New government funding will help clear a backlog of about 600 Otago businesses who have registered for advisory services.
Otago Regional Business Partner Network business growth manager Tara Druce, of Alexandra, said a further $40 million for the Covid-19 Business Advisory Fund was like going from hand tools to power tools.
A first injection of Covid-19 funding in March of $15 million for the country had enabled over 500 businesses in Otago to gain business advice.
Business owners could access up to $5000 of services, however it was up to Regional Business Partner Network growth advisers to assess and allocate how much each could receive.
There had been ‘‘huge demand’’ for the first $15 million Covid-19 fund across the country.

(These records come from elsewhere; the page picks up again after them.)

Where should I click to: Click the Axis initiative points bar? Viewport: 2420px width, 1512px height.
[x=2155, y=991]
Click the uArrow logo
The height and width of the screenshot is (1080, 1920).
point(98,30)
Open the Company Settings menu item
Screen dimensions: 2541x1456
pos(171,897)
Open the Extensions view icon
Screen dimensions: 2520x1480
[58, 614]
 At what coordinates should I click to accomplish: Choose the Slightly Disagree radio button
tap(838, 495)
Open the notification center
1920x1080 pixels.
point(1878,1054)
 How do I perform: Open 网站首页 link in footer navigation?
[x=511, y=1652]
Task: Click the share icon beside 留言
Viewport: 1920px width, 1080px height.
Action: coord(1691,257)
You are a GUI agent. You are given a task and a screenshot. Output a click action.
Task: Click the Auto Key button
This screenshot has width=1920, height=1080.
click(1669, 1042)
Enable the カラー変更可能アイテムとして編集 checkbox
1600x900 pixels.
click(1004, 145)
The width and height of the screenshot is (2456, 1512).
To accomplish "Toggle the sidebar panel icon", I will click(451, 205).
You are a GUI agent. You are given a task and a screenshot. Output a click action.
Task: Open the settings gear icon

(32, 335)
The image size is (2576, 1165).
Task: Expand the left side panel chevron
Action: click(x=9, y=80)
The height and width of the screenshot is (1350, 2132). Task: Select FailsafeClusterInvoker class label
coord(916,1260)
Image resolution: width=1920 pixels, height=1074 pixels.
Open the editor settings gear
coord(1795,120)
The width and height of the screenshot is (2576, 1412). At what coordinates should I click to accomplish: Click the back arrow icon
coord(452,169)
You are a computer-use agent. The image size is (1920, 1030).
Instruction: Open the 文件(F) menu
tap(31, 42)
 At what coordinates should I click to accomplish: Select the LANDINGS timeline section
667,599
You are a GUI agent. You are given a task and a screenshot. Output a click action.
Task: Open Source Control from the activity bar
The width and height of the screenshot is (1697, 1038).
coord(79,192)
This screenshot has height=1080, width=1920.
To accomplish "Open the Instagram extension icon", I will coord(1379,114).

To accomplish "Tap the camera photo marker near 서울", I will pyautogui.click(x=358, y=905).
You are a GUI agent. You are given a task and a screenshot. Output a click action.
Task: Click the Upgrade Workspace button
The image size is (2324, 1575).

By about May, that fund had been allocated and about 600 Otago businesses were ‘‘in the queue’’ but yet to be supported.
Ms Druce encouraged businesses to register for funding but priority would go to clearing the backlog.
‘‘Just understand that we’ve got 600 businesses in our queue that we need to get through first.’’
The Regional Business Business Partner Network was funded half by Callaghan Innovation and half by New Zealand Trade and Enterprise, and the Otago Chamber of Commerce had the contract to deliver the scheme locally.
Most of the team were based in Dunedin, but the additional funding would mean they would be able to scale up in the regions, Ms Druce said.
‘‘So the priority is to grow our team a bit over the next couple of weeks to be able tosupport that pipeline of 600 and make those phone calls and get the money out the door.’’
Between July 1, 2019 and June 30, 2020, $840,000 of Covid-19 advisory funding and $195,000 of management capability funding had been allocated in the Otago region.
‘‘We also facilitated business support webinars during lockdown that reached 1000 businesses,’’ she said.
While it had been a difficult time for some, many businesses had been exploring ways to innovate including a focus on research and development, new technology, online commerce and developing new business models for domestic and overseas markets.
Business needs were changing quite rapidly, and the aim was to get the funding out the door in the next three to four months, Ms Druce said.